• INSTRUCTIONS FOR THE TASK
Search the material for the word "screenshot" and copy each line that holds it.

• RECORDED DATA
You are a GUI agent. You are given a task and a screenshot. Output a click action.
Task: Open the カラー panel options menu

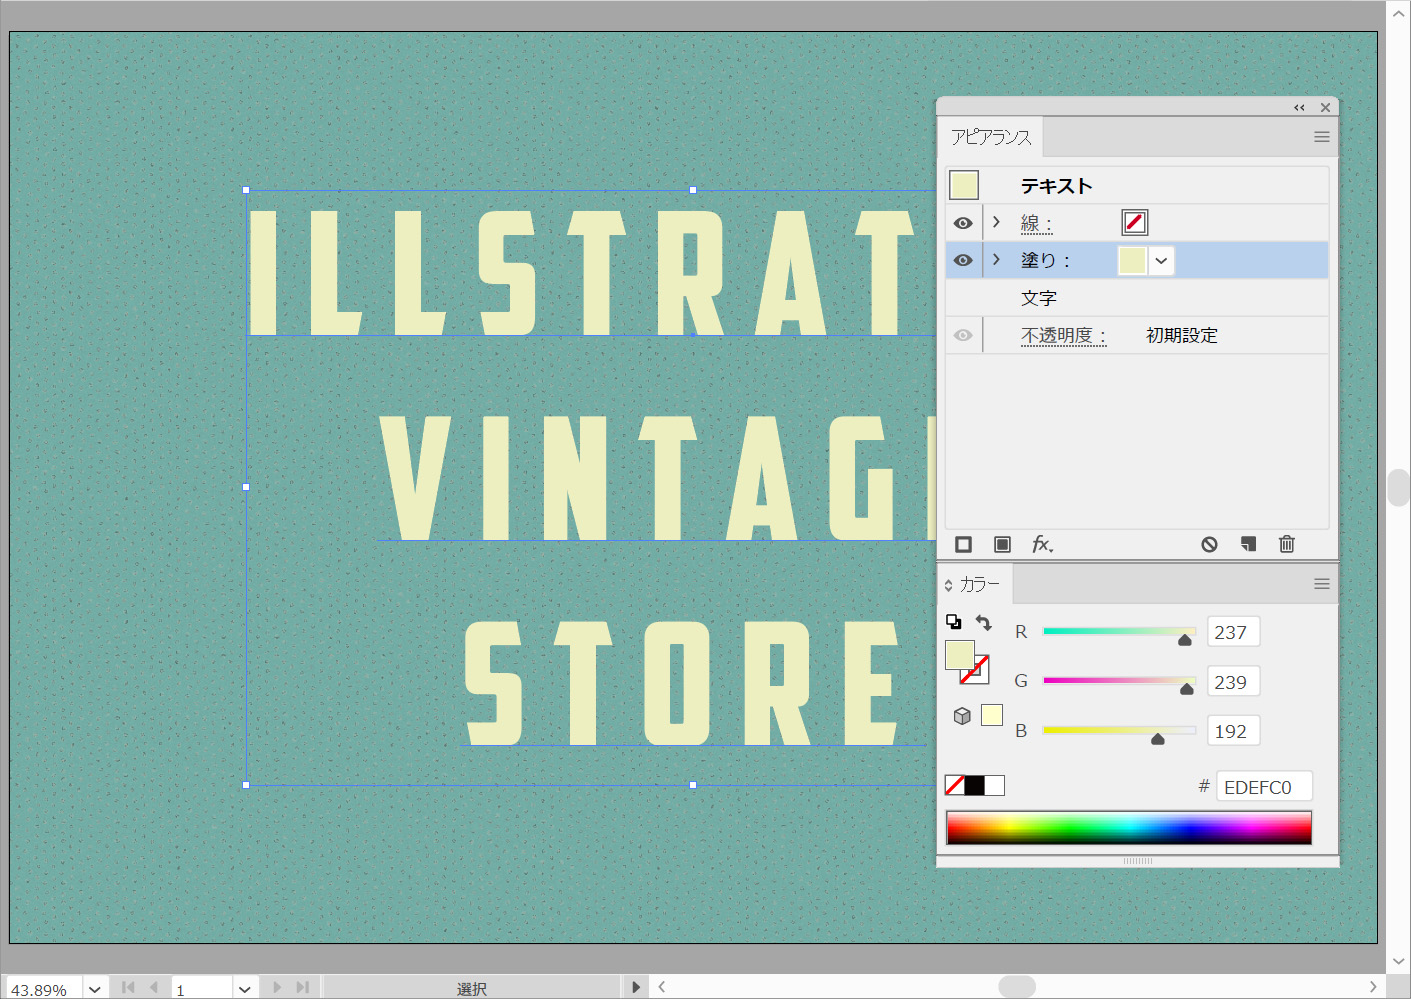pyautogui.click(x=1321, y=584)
==
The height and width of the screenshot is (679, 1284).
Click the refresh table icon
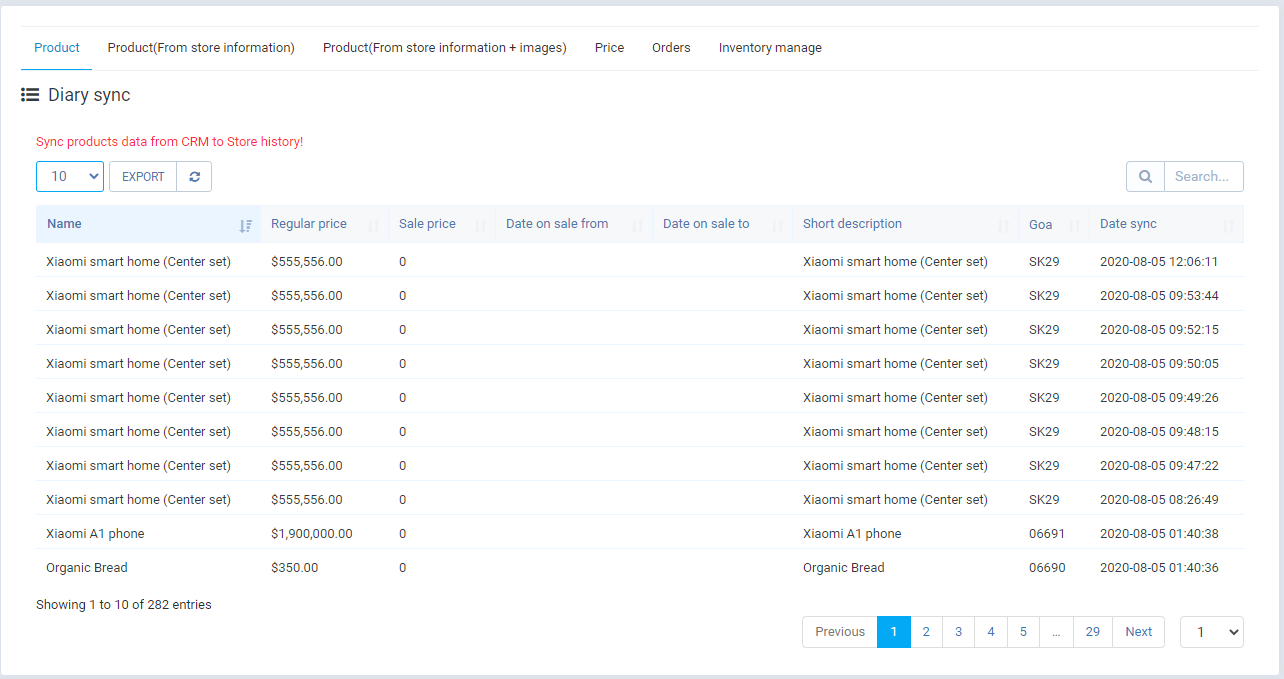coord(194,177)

• RESPONSE AREA
You are a GUI agent. You are given a task and a screenshot. Output a click action.
The height and width of the screenshot is (679, 1284).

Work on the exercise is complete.